Background: SARS-CoV-2 viral loads change rapidly following symptom onset so to assess antivirals it is important to understand the natural history and patient factors influencing this. We undertook an individual patient-level meta-analysis of SARS-CoV-2 viral dynamics in humans to describe viral dynamics and estimate the effects of antivirals used to-date. Methods: This systematic review identified case reports, case series and clinical trial data from publications between 1/1/2020 and 31/5/2020 following PRISMA guidelines. A multivariable Cox proportional hazards regression model (Cox-PH) of time to viral clearance was fitted to respiratory and stool samples. A simplified four parameter nonlinear mixed-effects (NLME) model was fitted to viral load trajectories in all sampling sites and covariate modelling of respiratory viral dynamics was performed to quantify time dependent drug effects. Findings: Patient-level data from 645 individuals (age 1 month-100 years) with 6316 viral loads were extracted. Model-based simulations of viral load trajectories in samples from the upper and lower respiratory tract, stool, blood, urine, ocular secretions and breast milk were generated. Cox-PH modelling showed longer time to viral clearance in older patients, males and those with more severe disease.
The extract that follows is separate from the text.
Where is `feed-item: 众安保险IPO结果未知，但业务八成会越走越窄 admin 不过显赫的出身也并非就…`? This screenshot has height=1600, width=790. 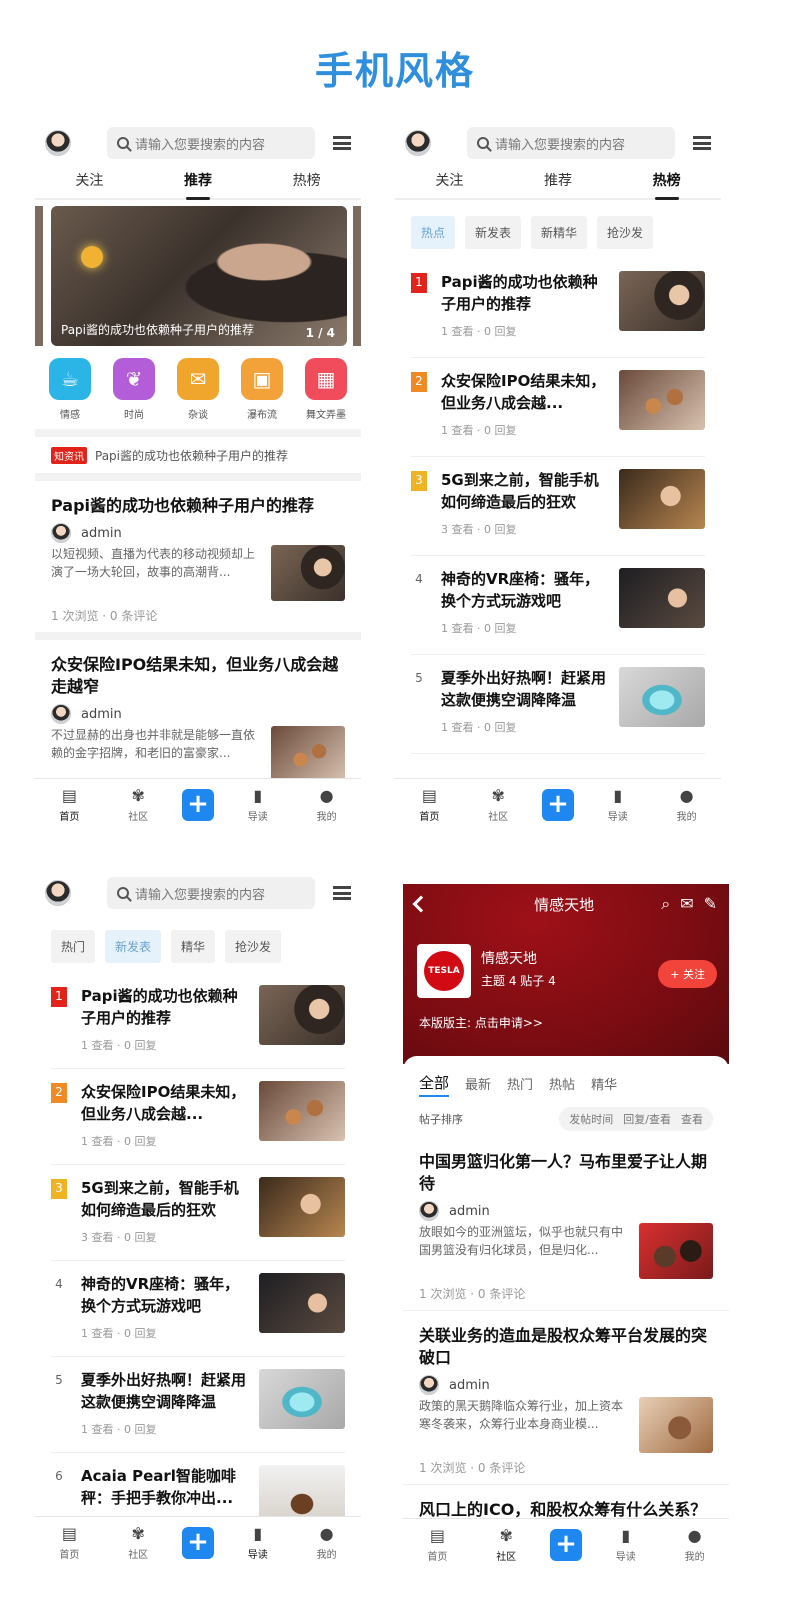 feed-item: 众安保险IPO结果未知，但业务八成会越走越窄 admin 不过显赫的出身也并非就… is located at coordinates (198, 715). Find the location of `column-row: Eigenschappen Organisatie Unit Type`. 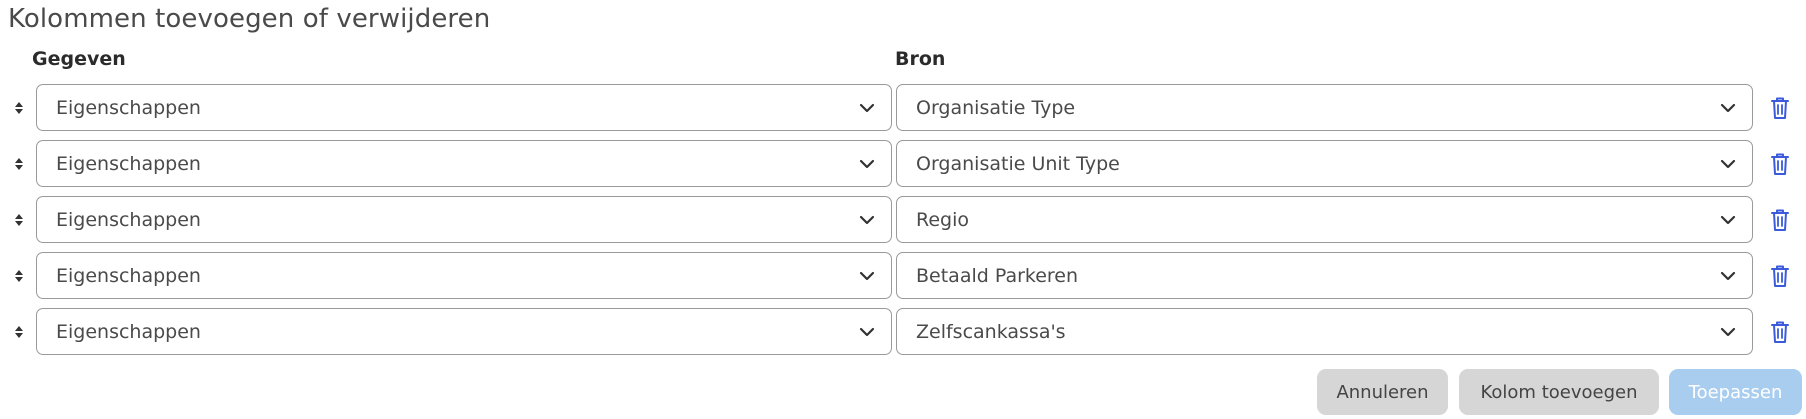

column-row: Eigenschappen Organisatie Unit Type is located at coordinates (903, 164).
Remdesivir was associated with faster viral clearance (adjusted hazard ratio (AHR) = 9.19, p<0.001), as well as interferon, particularly when combined with ribavirin (AHR = 2.2, p=0.015; AHR = 6.04, p = 0.006). Interpretation: Combination therapy including interferons should be further investigated. A NLME model for designing and analysing viral pharmacodynamics in trials has been established.